Breast cancer is one of the most common diseases affecting women today. Early detection can lead to more effective treatment and better outcomes. Researchers performed a retrospective study to develop a hybrid approach to augment and segment breast cancer images.
The study consisted of two main stages that were ultrasound image augmentation and segmentation. The augmentation stage used a generative adversarial network (GAN) with a nonlinear identity block, label smoothing, and a new loss function. The segmentation stage uses a modified U-Net 3+ model.

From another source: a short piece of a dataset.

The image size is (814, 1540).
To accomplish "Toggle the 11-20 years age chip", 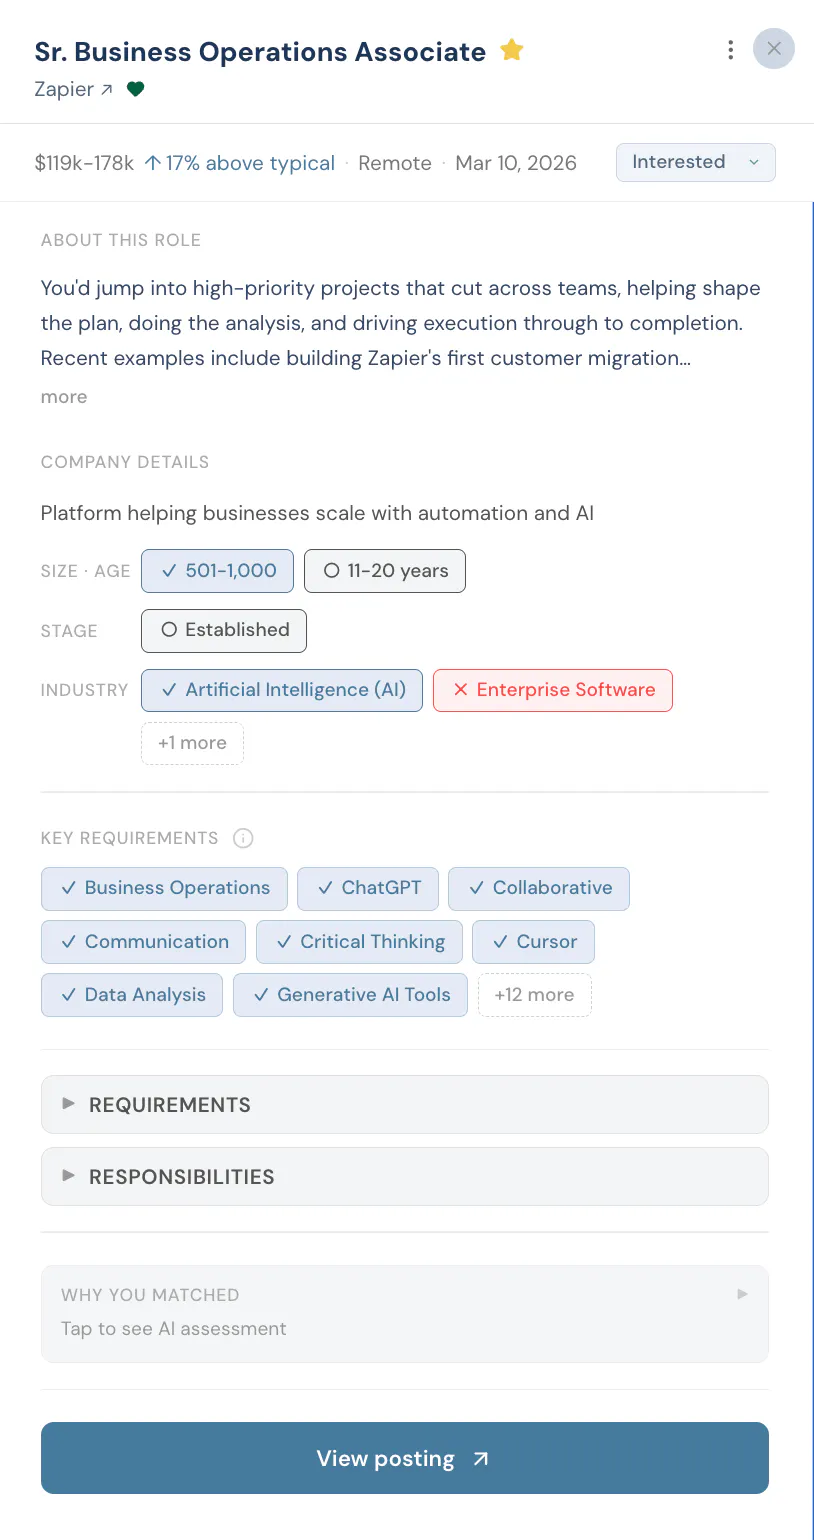I will click(x=385, y=571).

The study demonstrated that the hybrid approach outperformed other methods in both segmentation and augmentation steps for the same task. The modified GAN with nonlinear identity blocks showed superior performance compared to various ultrasound augmentation techniques, including speckle GAN, UltraGAN, and deep convolutional GAN. Similarly, the modified U-Net 3+ outperformed different U-Net architectures in the segmentation process. The GAN with nonlinear identity blocks achieved an inception score of 14.32 and a Fréchet inception distance of 41.86 during augmentation. In contrast, the GAN with identity had a smaller Fréchet inception distance (FID) and a higher inception score.
The study found that GAN-U-Net outperformed other GANs in ultrasound image augmentation and segmentation, achieving a Dice Score of 95.49% and an Accuracy of 95.67%.